Exercise aim: Reproduce only the material starting with the line that contains "Image resolution: width=1520" and going on through the line that contains "(x=1345, y=324)", leaving the requests unchanged. Multiply every coordinate in the answers by 1.35 and round each result to a whole number, rounding halves up.

Rows from a dataset:
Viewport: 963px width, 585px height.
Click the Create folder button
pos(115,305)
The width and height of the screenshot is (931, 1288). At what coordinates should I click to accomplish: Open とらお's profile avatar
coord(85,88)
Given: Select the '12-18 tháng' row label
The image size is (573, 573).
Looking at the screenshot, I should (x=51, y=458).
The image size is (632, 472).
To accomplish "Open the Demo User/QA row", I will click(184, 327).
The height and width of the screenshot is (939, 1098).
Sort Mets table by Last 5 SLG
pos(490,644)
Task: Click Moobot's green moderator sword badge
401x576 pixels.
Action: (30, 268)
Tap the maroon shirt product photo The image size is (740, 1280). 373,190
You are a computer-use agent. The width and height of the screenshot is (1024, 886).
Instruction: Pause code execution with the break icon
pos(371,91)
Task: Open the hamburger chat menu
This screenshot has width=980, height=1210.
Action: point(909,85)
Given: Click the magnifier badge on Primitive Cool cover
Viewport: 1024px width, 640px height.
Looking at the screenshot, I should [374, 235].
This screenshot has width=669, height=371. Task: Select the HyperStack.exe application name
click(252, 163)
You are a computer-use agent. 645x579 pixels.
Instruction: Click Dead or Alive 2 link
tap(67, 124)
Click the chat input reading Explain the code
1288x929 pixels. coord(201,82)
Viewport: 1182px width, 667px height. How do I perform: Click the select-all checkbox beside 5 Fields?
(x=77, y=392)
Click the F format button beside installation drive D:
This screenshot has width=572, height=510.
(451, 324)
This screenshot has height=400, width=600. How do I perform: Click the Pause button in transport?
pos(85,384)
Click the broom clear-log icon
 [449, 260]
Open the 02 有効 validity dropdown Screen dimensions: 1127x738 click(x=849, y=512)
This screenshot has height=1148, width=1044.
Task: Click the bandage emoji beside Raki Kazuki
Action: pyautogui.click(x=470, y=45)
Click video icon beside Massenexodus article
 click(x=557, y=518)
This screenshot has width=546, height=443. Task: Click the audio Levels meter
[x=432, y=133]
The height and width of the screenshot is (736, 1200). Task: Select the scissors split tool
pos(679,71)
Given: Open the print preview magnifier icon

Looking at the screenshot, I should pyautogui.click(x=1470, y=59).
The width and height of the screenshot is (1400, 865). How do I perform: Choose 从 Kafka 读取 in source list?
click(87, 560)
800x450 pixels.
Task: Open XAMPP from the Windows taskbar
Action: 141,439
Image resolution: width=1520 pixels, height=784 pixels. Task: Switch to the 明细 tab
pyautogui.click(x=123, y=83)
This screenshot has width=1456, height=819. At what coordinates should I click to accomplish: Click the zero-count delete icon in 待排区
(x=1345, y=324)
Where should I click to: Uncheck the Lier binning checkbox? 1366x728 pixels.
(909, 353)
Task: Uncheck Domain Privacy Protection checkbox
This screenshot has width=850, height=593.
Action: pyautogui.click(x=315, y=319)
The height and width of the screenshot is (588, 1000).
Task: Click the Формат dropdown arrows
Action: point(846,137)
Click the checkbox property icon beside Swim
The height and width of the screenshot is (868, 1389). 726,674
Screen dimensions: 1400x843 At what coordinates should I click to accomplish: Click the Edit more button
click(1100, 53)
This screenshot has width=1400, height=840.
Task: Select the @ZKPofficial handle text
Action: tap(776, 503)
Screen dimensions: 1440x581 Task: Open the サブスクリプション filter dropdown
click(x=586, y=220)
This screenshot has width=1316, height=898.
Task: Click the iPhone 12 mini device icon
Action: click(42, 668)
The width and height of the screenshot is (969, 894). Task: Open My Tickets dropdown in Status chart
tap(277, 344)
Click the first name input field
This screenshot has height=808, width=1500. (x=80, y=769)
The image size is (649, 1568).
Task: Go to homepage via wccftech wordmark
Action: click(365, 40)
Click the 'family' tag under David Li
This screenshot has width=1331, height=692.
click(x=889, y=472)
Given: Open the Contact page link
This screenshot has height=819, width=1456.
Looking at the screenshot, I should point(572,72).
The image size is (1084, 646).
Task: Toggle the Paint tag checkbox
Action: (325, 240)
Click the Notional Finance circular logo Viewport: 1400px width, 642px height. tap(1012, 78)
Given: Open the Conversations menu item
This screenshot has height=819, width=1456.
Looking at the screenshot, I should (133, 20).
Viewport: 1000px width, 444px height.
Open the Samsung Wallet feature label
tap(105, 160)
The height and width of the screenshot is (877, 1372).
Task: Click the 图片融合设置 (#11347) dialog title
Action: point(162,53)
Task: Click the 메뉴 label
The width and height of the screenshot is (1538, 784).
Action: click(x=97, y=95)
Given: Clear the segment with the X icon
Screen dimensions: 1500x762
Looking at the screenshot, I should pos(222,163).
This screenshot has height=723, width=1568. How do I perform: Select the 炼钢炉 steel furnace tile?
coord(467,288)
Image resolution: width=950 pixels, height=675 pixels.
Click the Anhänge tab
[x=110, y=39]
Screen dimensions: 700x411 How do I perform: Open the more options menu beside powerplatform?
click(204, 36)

Solution to the exercise:
Image resolution: width=1520 pixels, height=784 pixels. Task: Switch to the 明细 tab
pyautogui.click(x=166, y=112)
This screenshot has width=1456, height=819. At what coordinates should I click to accomplish: Click the zero-count delete icon in 待排区
(x=1816, y=437)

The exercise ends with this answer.